[garyrob]

Honest question: it's still a consensus that they do have value in situations such as airport Wi-Fi, correct?

Separately from that, I still do wonder whether, if you subscribe to a VPN that has well-examined security practices and whose reputation depends on such practices, whether it still may have value over relying on the security over a local ISP which may not have as much expertise or reputation investment with respect to security.

I'm not arguing, just trying to understand the issue better.

[elagost]

Argument is the spice of life! An argument doesn't have to be angry. But nonetheless I appreciate your earnest kindness.

It's less of an issue when every site you connect to uses https, and every app you use employs ssl/tls for its connections. That is common practice these days. Getting man-in-the-middle'd on airport Wi-Fi is less feasible these days than it was 10 years ago. The attacker would have to also install a certificate on the user's device. I welcome corrections if I'm wrong.

VPNs aren't obligated to tell you the truth. They don't have to have good security or even honor what they say on the front page. People trust marketing, not actual policy or actions - just look at Apple. Still waiting on "HMA" VPN to go out of business because they handed over users to the FBI. They're still around and claim No Logs just like everyone else, just like ProtonMail did until this month.

https://arstechnica.com/information-technology/2021/09/priva... https://hacker10.com/internet-anonymity/hma-vpn-user-arreste... https://www.theregister.com/2011/09/26/hidemyass_lulzsec_con...

[garyrob]

"Getting man-in-the-middle'd on airport Wi-Fi is less feasible these days than it was 10 years ago. "
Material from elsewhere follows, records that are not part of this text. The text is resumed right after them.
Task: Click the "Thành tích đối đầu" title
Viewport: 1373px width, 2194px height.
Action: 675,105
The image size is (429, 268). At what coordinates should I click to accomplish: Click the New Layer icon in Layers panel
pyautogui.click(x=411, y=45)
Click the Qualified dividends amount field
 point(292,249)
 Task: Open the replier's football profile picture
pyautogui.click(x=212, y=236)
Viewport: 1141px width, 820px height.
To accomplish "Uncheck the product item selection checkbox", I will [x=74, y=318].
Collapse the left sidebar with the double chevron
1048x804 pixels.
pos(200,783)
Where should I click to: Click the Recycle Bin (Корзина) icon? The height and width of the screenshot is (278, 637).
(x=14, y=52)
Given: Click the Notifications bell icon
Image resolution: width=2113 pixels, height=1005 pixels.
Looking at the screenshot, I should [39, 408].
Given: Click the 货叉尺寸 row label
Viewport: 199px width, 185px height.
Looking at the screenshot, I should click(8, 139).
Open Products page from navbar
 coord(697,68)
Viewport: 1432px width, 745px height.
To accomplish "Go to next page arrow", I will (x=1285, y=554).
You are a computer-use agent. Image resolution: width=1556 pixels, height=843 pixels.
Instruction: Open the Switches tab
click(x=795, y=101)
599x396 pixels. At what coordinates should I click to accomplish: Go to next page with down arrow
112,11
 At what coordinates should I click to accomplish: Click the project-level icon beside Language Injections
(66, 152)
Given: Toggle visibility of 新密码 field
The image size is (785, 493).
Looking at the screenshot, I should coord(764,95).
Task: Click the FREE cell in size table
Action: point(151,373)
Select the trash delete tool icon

I think the "consensus" I'm referring to may actually have been from at least 10 years ago. I'm an old-timer!

Thanks for the feedback

[gizdan]

> Honest question: it's still a consensus that they do have value in situations such as airport Wi-Fi, correct?

No. I don't think this was ever a consensus. When is the last time you've used a (sensitive) website that is not run over HTTPS? Unless the CAs (or the certs) are compromised, you have no reason to use a VPN when on public Wi-Fi, because it is encrypted with this so-called "military grade encryption" that VPN providers love to mention.

Edit: forgot to add, if the CAs or the certs are compromised, VPNs won't help anyway.

[marderfarker2]

Most public wifi block all the ports necessary for VPN except 80 and 443. Even then DPI will stop most VPN protocol right in its track.

I’ve never had reliable VPN working over public wifi/mobile network, unless I roll my own custom protocol that masquerades as HTTP traffic.

[garyrob]

Interesting. I'm an ExpressVPN subscriber (maybe I won't be much longer) and haven't had any problem using it on public Wi-Fi networks.

[brewdad]

Same here with multiple different VPN providers. Once I get through the TOS screens I can activate the VPN and have no issues. At one hotel chain (rhymes with a moldy British cheese), I have to activate my VPN first since my DNS provider won't resolve their login page.

[wintermutestwin]

I've used VPN over literally hundreds of public WiFi...

[fortuna86]

> Honest question: it's still a consensus that they do have value in situations such as airport Wi-Fi, correct?

No, with SSL and https now the default for 90%+ of the web, you can be sure no one is casually listening in.